The lecture was advertised as being about the connection between poetry and music, and I was hoping that Gioia, a critic, poet, opera librettist and university professor, would talk about writing lyrics. But when he mentioned magic, I was really surprised. By way of example he recited “The Tyger” by William Blake and noted it is the most widely-anthologized poem (Gioia has edited 12 anthologies). But, he said, “No one has adequately explained what that poem is about . . . it is a tune, a song, a magic spell of audible sounds that wakes up feelings and emotions.” He added that it creates “a rush, an enlargement of our senses, an enlargement of our understanding.”
I have always been fascinated with how the sounds of words can evoke feelings apart from their overt meanings. In college I tried to pinpoint this elusive technique in Middle English lyric poetry, and I continue to collect passages that I think do the trick.
The lecture took a different direction when Gioia asked, “If the art is a secular magic, then why is poetry so unpopular in Europe and North America?” Gioia, who brought the Poetry Out Loud recitation contest to schools throughout the nation, followed by saying the way poetry has been taught may be part of the problem. “Students liked poetry once we took it off the page,” he said. In the 19th century, poetry was used as a mnemonic to teach grammar, elocution, rhetoric and history, “or it was memorized as a punishment for wayward boys. Even though it was taught badly, it was immensely popular.”
In the early 20th century, Gioia said the New Critics changed the way poetry was taught. “They studied it as visual, conceptual, textual analysis without any other approaches to the art.” Students had a limited personal experience with poetry because they were not asked to recite or perform it as they were in the previous century. “The new methods became remote from the holistic, musical, magical experience of poetry itself.”

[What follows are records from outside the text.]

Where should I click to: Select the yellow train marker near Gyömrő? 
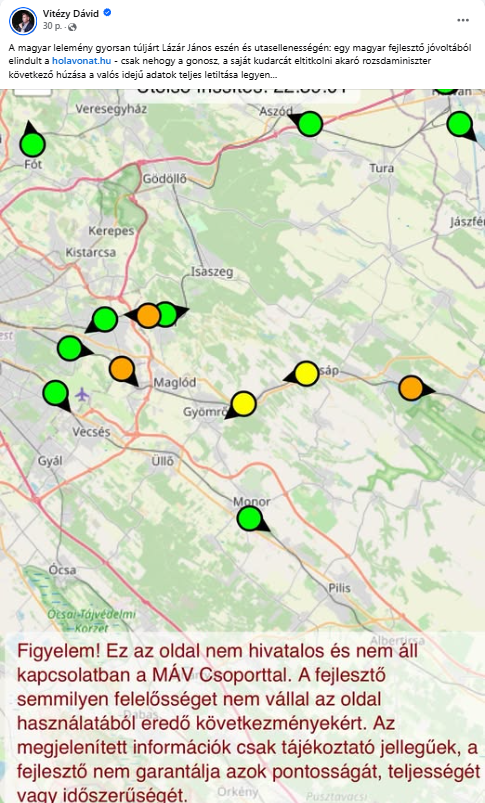244,404
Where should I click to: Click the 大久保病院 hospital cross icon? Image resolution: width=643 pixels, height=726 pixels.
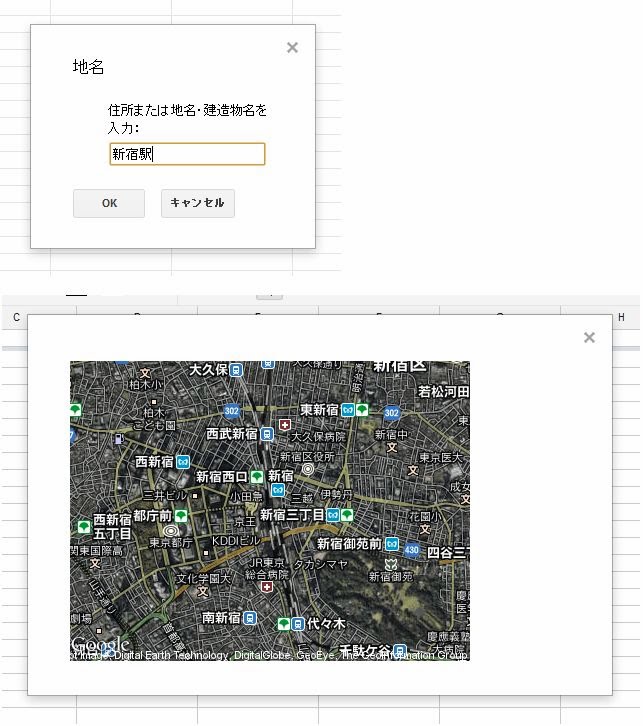(285, 425)
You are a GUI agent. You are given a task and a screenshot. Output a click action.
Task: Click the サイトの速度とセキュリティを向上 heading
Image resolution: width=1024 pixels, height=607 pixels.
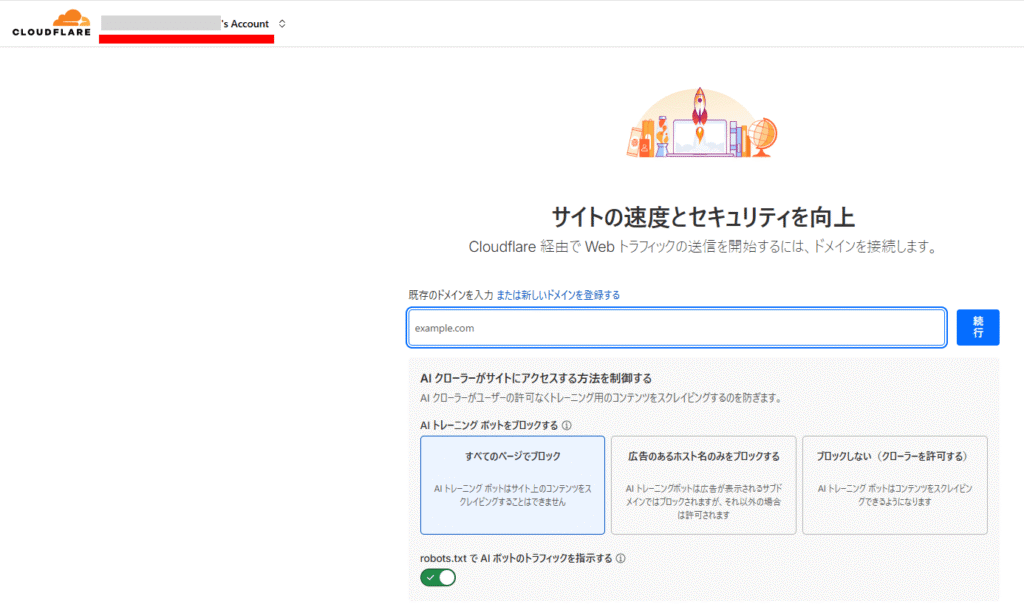click(703, 218)
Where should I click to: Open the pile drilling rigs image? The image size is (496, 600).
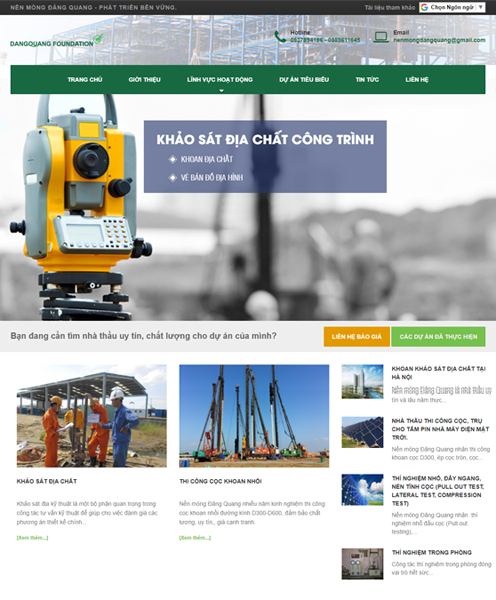point(254,416)
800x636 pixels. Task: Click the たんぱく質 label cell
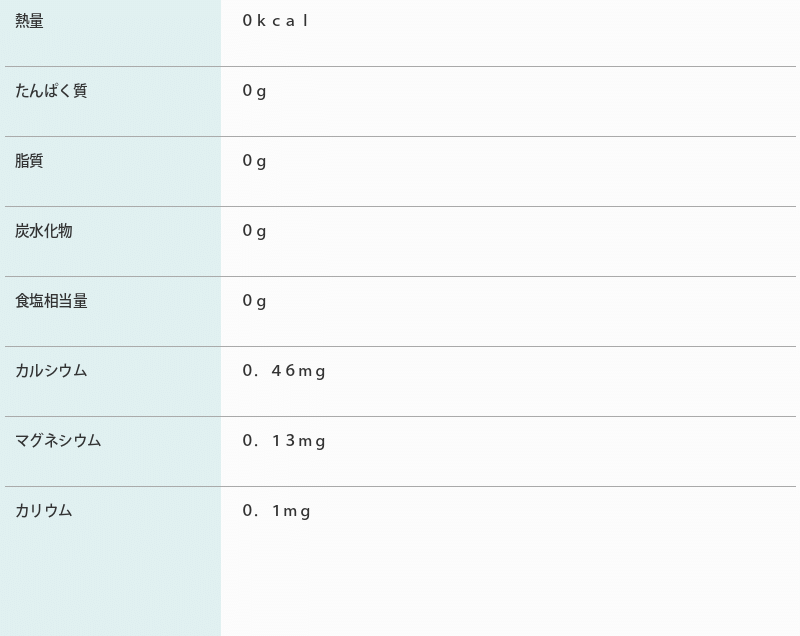51,91
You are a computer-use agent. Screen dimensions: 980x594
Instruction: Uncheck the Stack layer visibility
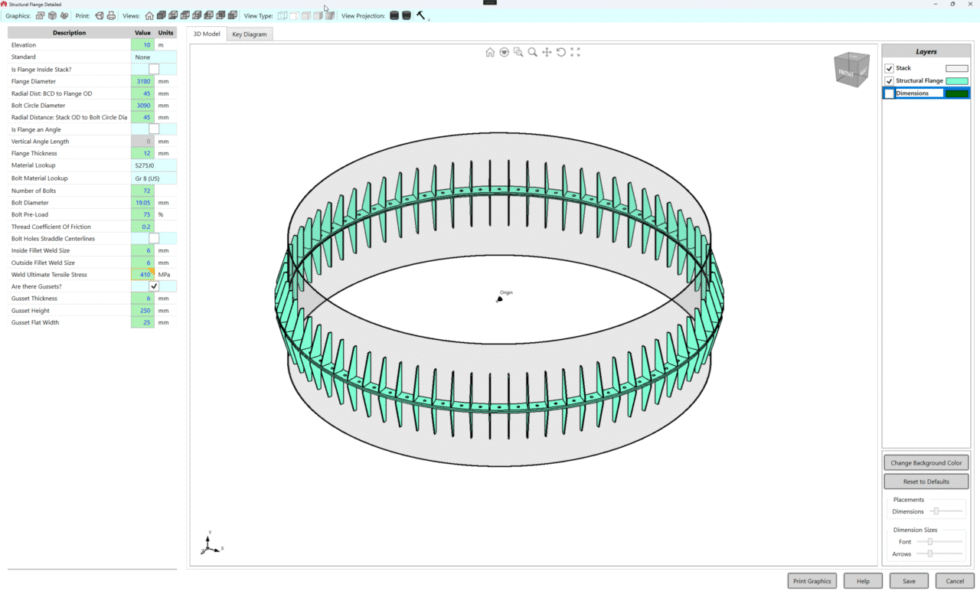point(889,67)
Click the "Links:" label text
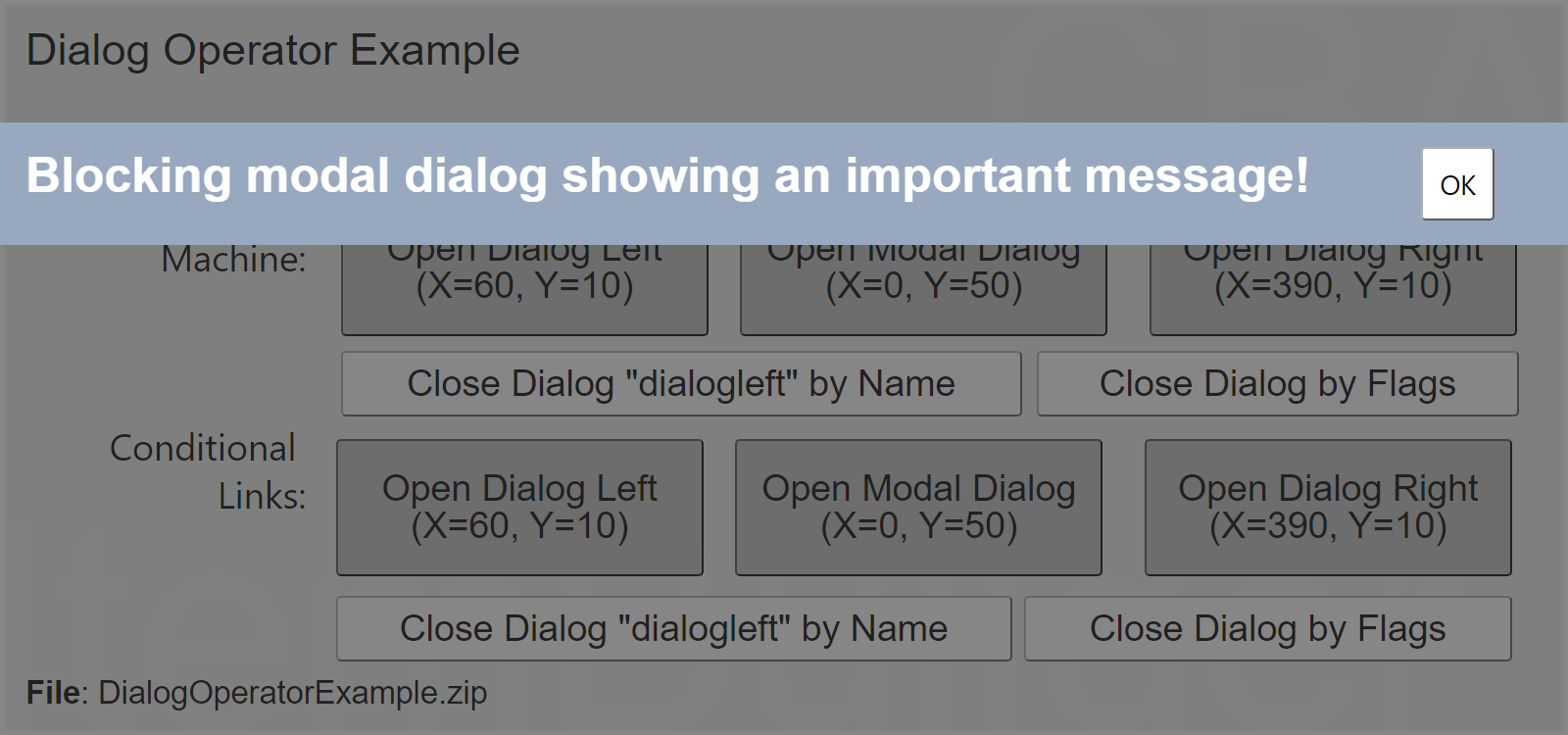 (x=262, y=497)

Almost as if to prove his point, Gioia sprinkled his lecture with some of his own poems and some by other poets, and the mostly older audience seemed to settle in and enjoy it each time. My own favorite form of entertainment is when someone reads aloud to me–I consider it a highly nurturing act. Gioia said that cognitive science has proven that humans are hard-wired to respond to it. “The sounds poetry creates are like the songs of birds or the dances of bees.”
“Teachers, writers and librarians need to remember that there are emotional and intuitive elements in the art,” he said. “We need to augment the methodology with magic and pass that fire on to the future.”
Comments
Before man could read and write, stories were told or sung as verse. Dramas were written in verse and appreciated by the then called commoners. Also, opera, drama in verse and music was also the fare of the everyday person. I agree with this talk, but I add that somewhere along the line, poetry was made sissy for the tough manly man.